南関フリーウェイ
第113回 船橋競馬 佐藤裕太厩舎から山本大翔騎手がデビューしました
春は新しい時間が動き出す季節。南関東競馬でも新人騎手5人がデビューしました。その中から、船橋・佐藤裕太厩舎所属、デビュー当日に初勝利を挙げた山本大翔(やまもとつばさ)騎手をクローズアップしてみました。
山本騎手は神奈川県出身、2003年11月29日生まれの20歳。競馬に関心を持ったのは高校2年生の時だそう。ということは、わずか3年ほど前。それを聞くと、若い時代の「1年」「2年」に刻まれる“可能性”や“成長力”の濃さを感じます。ちなみに、山本騎手が生まれた2003年、南関東競馬のダービー馬はナイキアディライト、中央競馬はネオユニヴァースでした。
山本騎手の師匠・佐藤裕太調教師は、2024年4月25日時点で重賞12勝。リッカルドやサウンドトゥルーなどJRAから引き継いだ名馬をはじめ、4月2日に行われた3歳重賞・クラウンカップ(SIII)ではシシュフォス(父アポロソニック)が優勝するなど、信頼と実績を積み重ねています。
騎手時代にはアジュディミツオー、クラーベセクレタ、フリオーソ、ルースリンド・・・と馬名をあげればキリがないほどの名馬たちの活躍を、調教パートナーとして支えていました。その佐藤裕太厩舎は今年の秋で開業丸10年。その節目の年に、初めての弟子を迎えました。
桜の花が風景に色を添える4月11日。もともとは3Rの自厩舎・テキサスブロンコでデビュー予定の山本騎手でしたが、2Rのアイディンエース(林幻厩舎)で急遽乗り替わりという珍しいパターンでの初陣に。このことについて「乗せていただけてありがたかったです。感謝しています」と振り返っていましたが、前日は食欲もなく、眠れないほど緊張したそうです。
そのデビュー戦。硬い表情で馬場入りする山本騎手を、検量室横から見守っていたのは笠野雄大騎手。遠目からでも、その眼差しに強く温かいエールが込められているのが伝わってきて、心に沁みるものがありました。馬場入り時、アドバイスの締めくくりに「はい、上手!」と力強い言葉で山本騎手を送り出したアイディンエースの担当厩務員、レース後、山本騎手を出迎えたアブクマポーロで知られる大ベテラン楠厩務員。スタンドから声援を送る家族やファンの姿。それらを目にした時、どの騎手もこんな風に、誰かに見守られ、応援され、祝福されながらデビューしたのだと、胸が熱くなる思いでした。

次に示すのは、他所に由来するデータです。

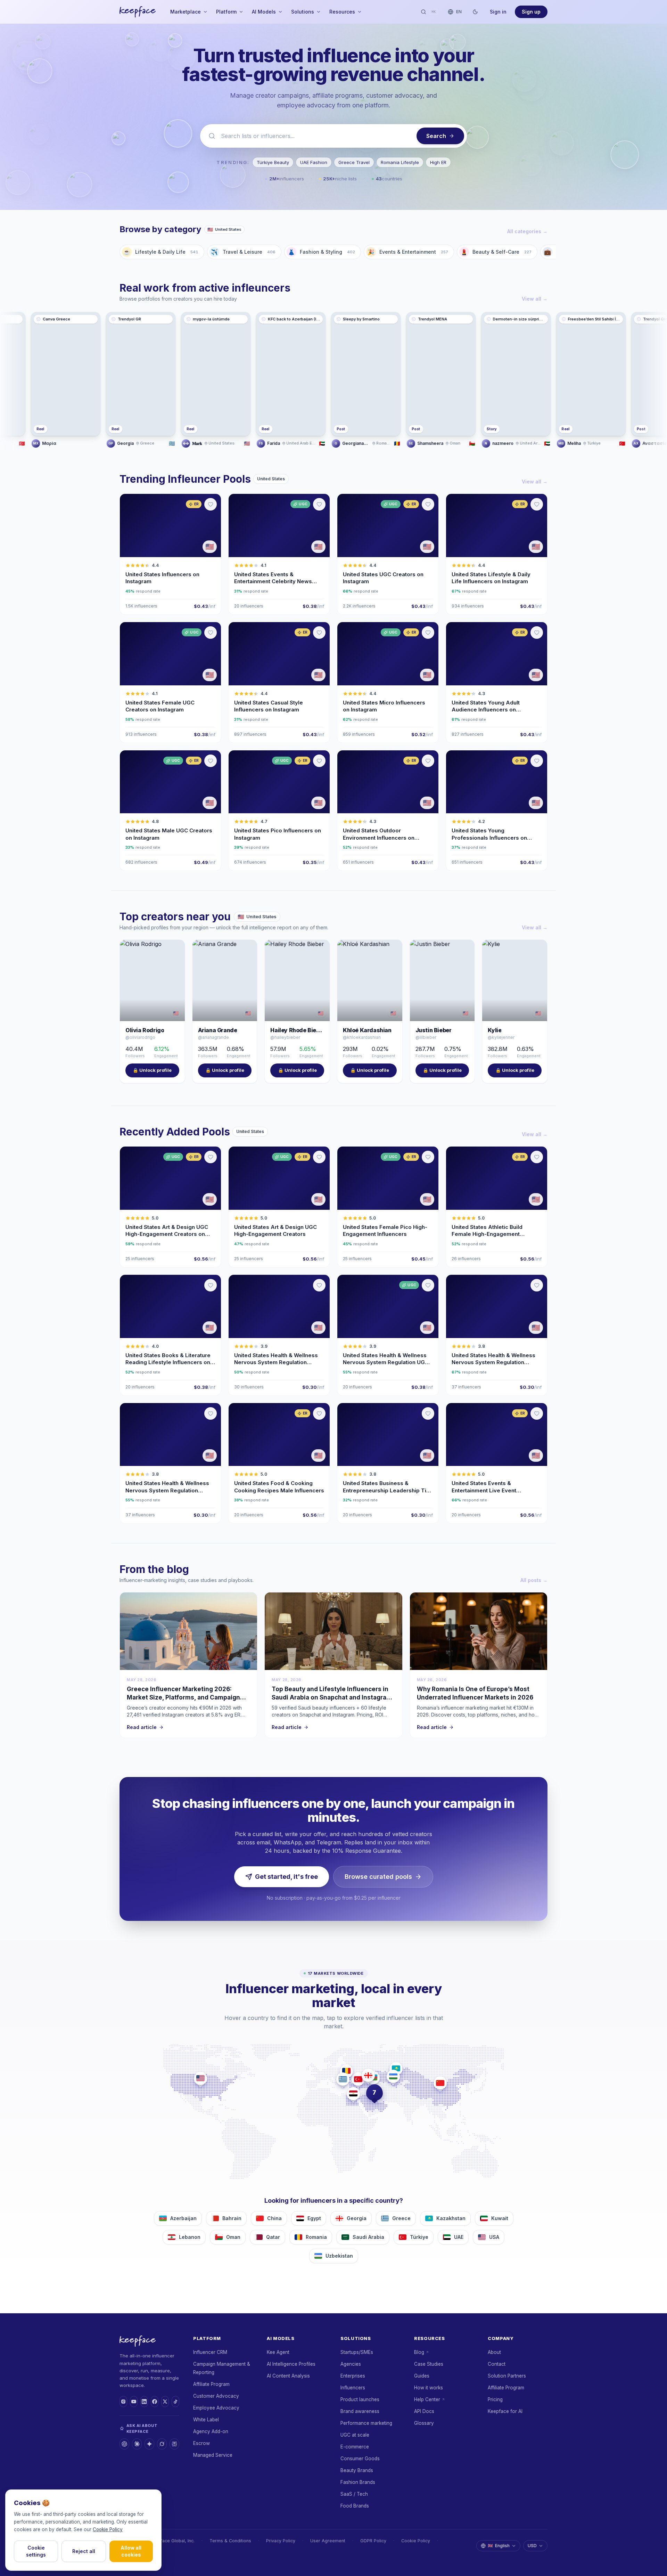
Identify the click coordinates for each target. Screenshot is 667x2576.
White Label (206, 2419)
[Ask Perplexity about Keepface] (174, 2443)
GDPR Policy (373, 2540)
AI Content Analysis (288, 2376)
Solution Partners (507, 2376)
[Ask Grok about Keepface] (162, 2443)
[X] (165, 2401)
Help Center (427, 2399)
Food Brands (354, 2506)
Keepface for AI (505, 2411)
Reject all (83, 2551)
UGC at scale (354, 2435)
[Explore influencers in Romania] (346, 2071)
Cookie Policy (415, 2540)
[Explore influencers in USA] (200, 2078)
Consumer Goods (360, 2458)
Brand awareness (359, 2411)
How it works (428, 2387)
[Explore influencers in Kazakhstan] (396, 2068)
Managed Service (212, 2455)
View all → (534, 299)
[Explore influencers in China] (440, 2082)
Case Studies (428, 2364)
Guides (421, 2376)
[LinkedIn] (144, 2401)
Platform (226, 12)
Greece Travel (354, 162)
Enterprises (352, 2376)
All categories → (527, 231)
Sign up (531, 12)
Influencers (352, 2387)
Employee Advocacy (216, 2408)
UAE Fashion (313, 162)
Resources (342, 12)
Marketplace (185, 12)
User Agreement (327, 2540)
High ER (438, 162)
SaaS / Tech (354, 2494)
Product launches (359, 2399)
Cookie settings (36, 2551)
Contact (496, 2364)
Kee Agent (278, 2352)
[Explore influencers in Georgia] (368, 2075)
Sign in (498, 12)
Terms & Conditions (230, 2540)
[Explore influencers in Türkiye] (358, 2079)
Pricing (495, 2399)
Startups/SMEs (356, 2352)
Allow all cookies (131, 2551)
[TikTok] (175, 2401)
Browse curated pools (378, 1876)
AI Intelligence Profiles (291, 2364)
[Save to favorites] (210, 504)
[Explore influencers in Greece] (342, 2079)
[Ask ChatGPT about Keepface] (124, 2443)
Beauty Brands (356, 2470)
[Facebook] (154, 2401)
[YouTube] (134, 2401)
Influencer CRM (210, 2352)
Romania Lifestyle (400, 162)
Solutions (302, 12)
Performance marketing (366, 2423)
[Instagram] (123, 2401)
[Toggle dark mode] (475, 12)
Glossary (424, 2423)
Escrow (201, 2443)
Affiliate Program (211, 2384)
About (494, 2352)
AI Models (264, 12)
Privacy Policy (280, 2540)
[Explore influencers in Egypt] (353, 2093)
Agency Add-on (210, 2431)
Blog (419, 2352)
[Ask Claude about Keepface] (137, 2443)
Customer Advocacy (216, 2396)
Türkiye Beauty (273, 162)
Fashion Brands (357, 2482)
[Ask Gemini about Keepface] (149, 2443)
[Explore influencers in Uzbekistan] (393, 2076)
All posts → (533, 1580)
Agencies (350, 2364)
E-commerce (354, 2446)
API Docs (424, 2411)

デビュー戦は3着。続いて8着、4着とレースを重ね、4戦目に騎乗したのはマイネルグローリエ(父ハーツクライ 函館一昭厩舎)。外から脚を伸ばし、家族からの大声援を受けながら、嬉しい初勝利となりました。
「おめでとう!よかったね!」と関係者の笑顔と拍手に迎えられた山本騎手。そんな山本騎手をエスコートする佐藤調教師の姿からは、弟子への細やかな心配りが伝わってきました。食事面でのサポートをはじめ、トレーニングジムに通う時間を設けたエピソードなどからも、弟子への期待と愛情を感じます。
初勝利の記念撮影は、オーナー、家族、先輩ジョッキーと、たくさんの人々が集い、笑顔と祝福に満ちたひとときに。それは、この先、どうか無事に、たくさんの光が射す騎手人生でありますようにと願わずにはいらない光景でした。後輩騎手の初勝利を祝う、先輩たちの姿もとっても頼もしかった!

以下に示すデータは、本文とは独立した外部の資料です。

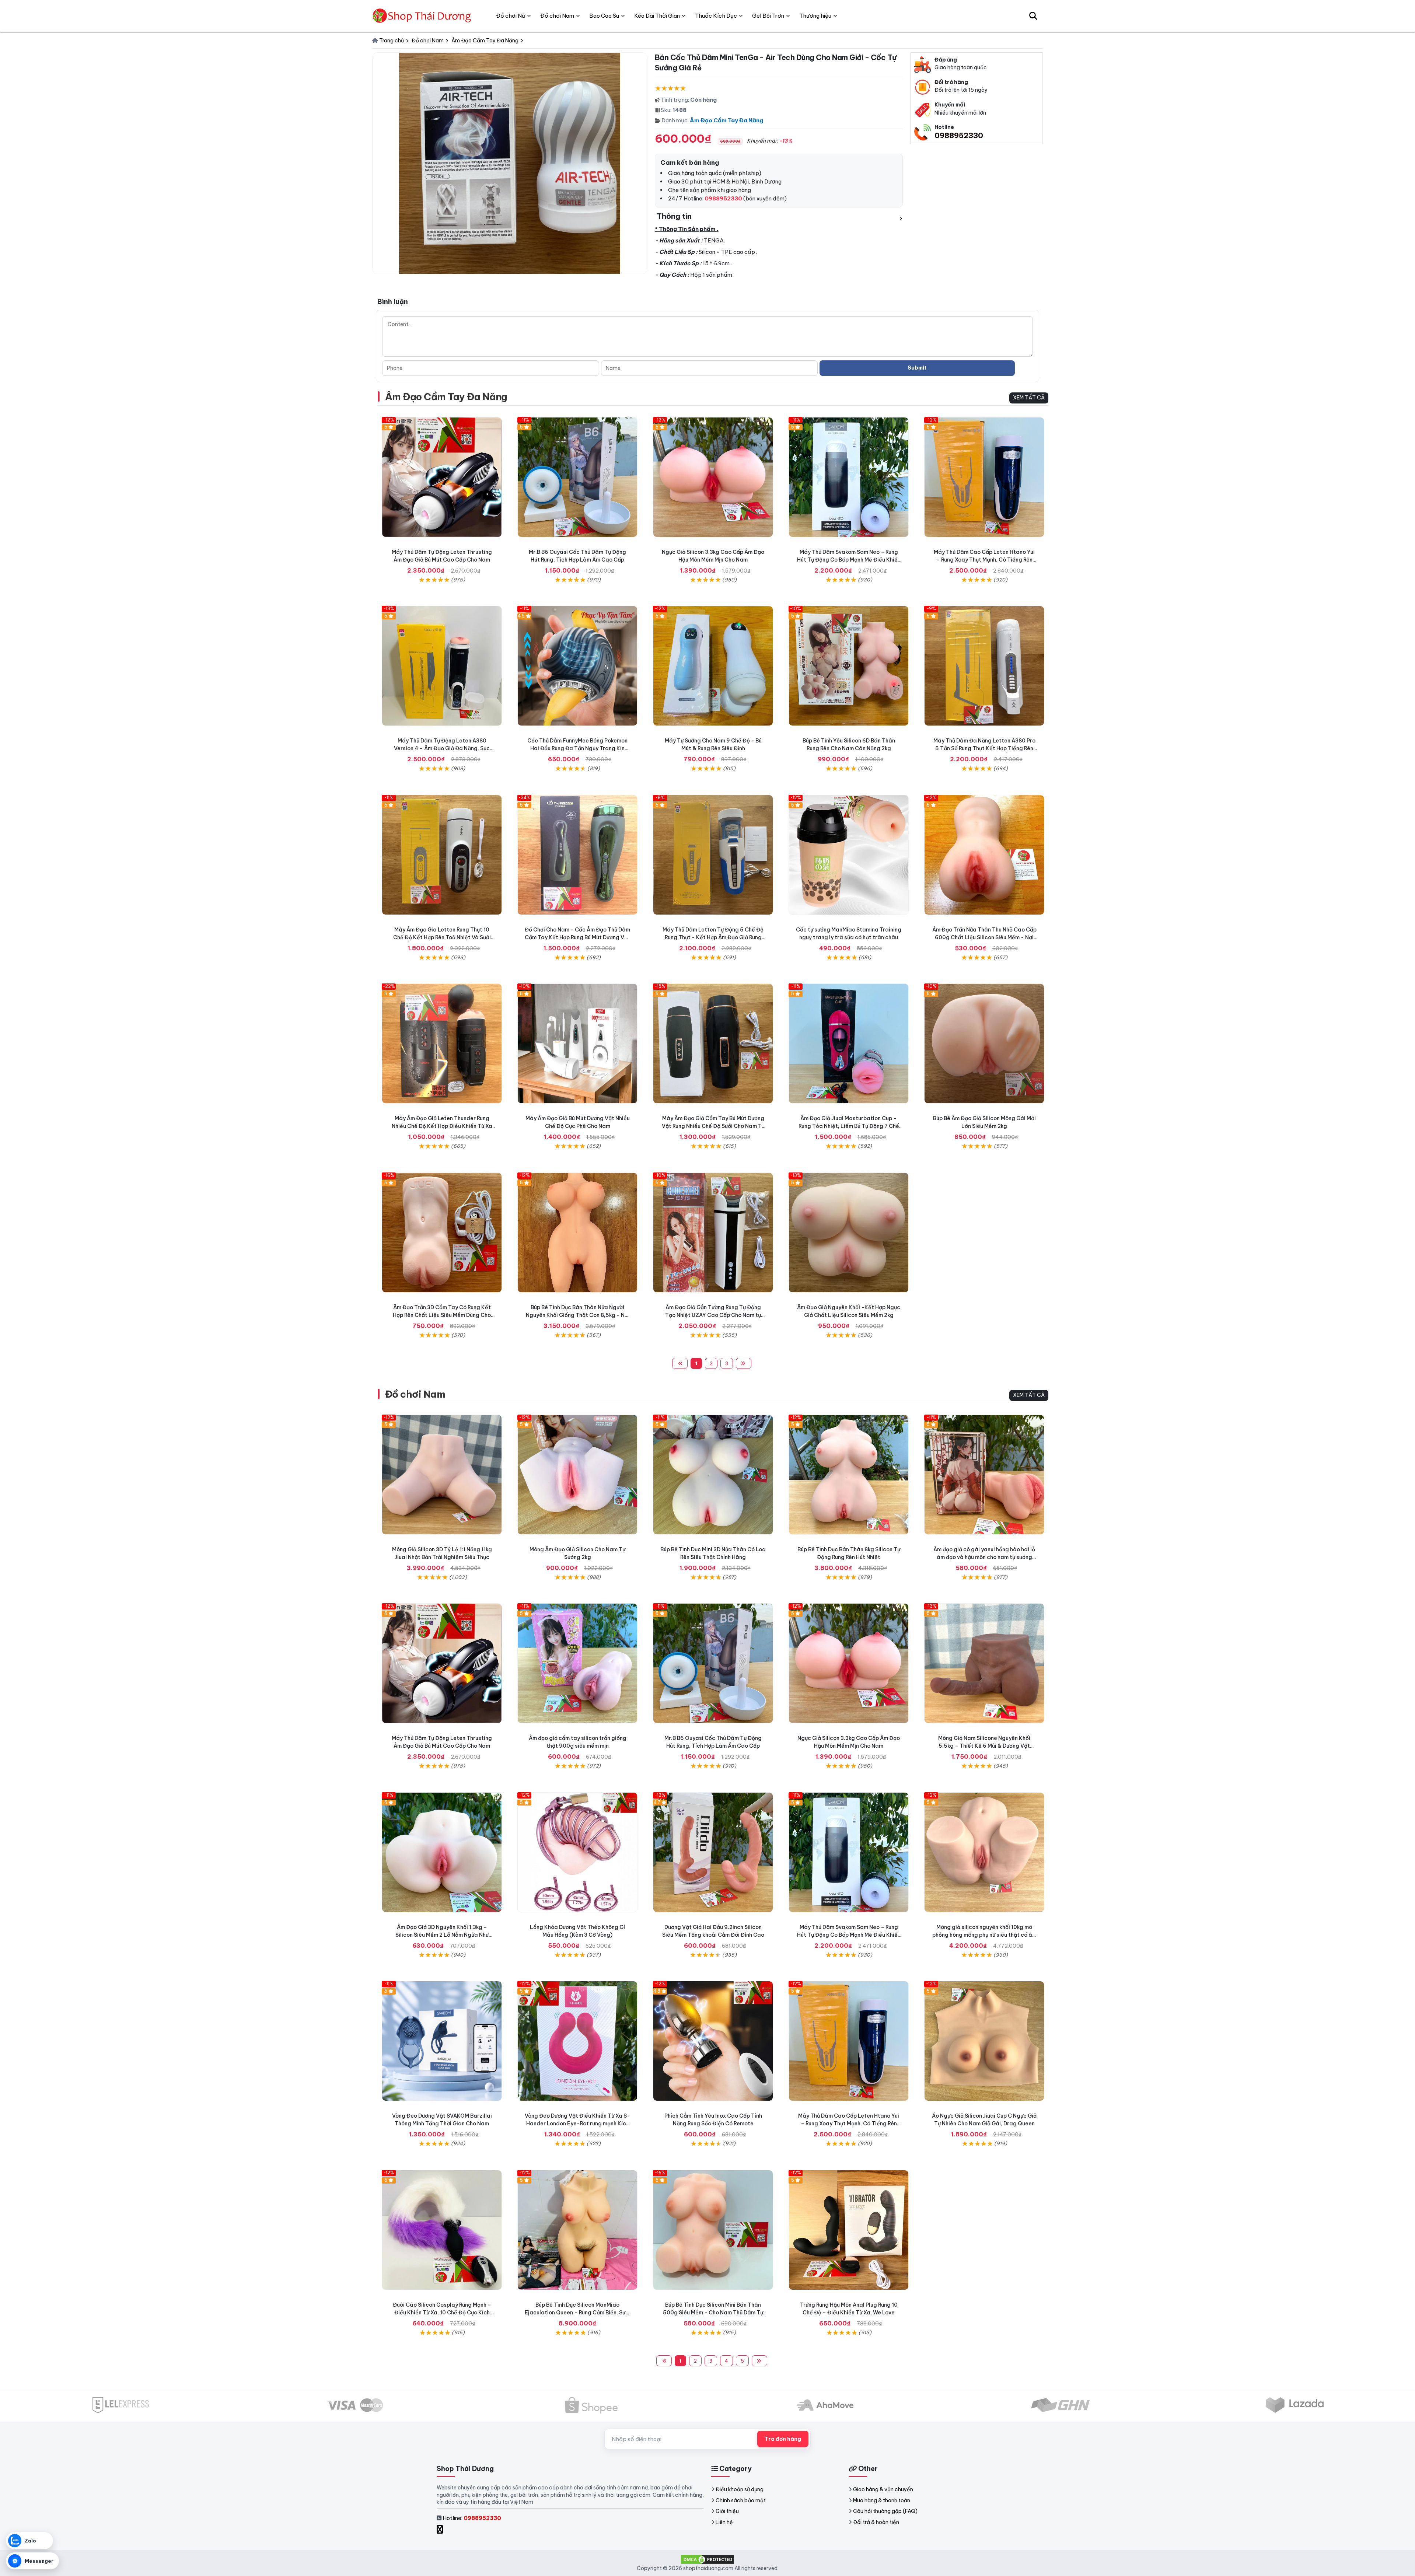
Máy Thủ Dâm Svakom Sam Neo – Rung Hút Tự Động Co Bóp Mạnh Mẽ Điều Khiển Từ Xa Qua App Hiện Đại (849, 560)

「ゲートでは最初は心臓がバクバクしましたが、騎乗を重ねるうちに徐々に落ち着いて臨めました。プロの中で、自分よりずっと上手な人たちとレースをするのでとても緊張しました。先生(佐藤調教師)には『新人なんだから失敗はする。失敗を恐れずに乗ってこい』と言っていただきました」(山本騎手)。
今回、インタビューの全てを掲載することはできませんが、伝わりやすい言葉で話す豊かな語彙力、言葉遣いも印象的でした。
「いろいろなレースを観て、自分のレースの中での選択肢を増やせるようにしっかりと勉強したい。自分に厳しく、謙虚な気持ちを忘れずにやっていきたいです」と山本騎手。佐藤調教師と相談して決めたという勝負服は、佐藤調教師の騎手時代の勝負服の色を受け継いだ『桃色胴白うろこ袖白一本輪』。5年後、10年後の姿を楽しみに、応援していきたいと思います。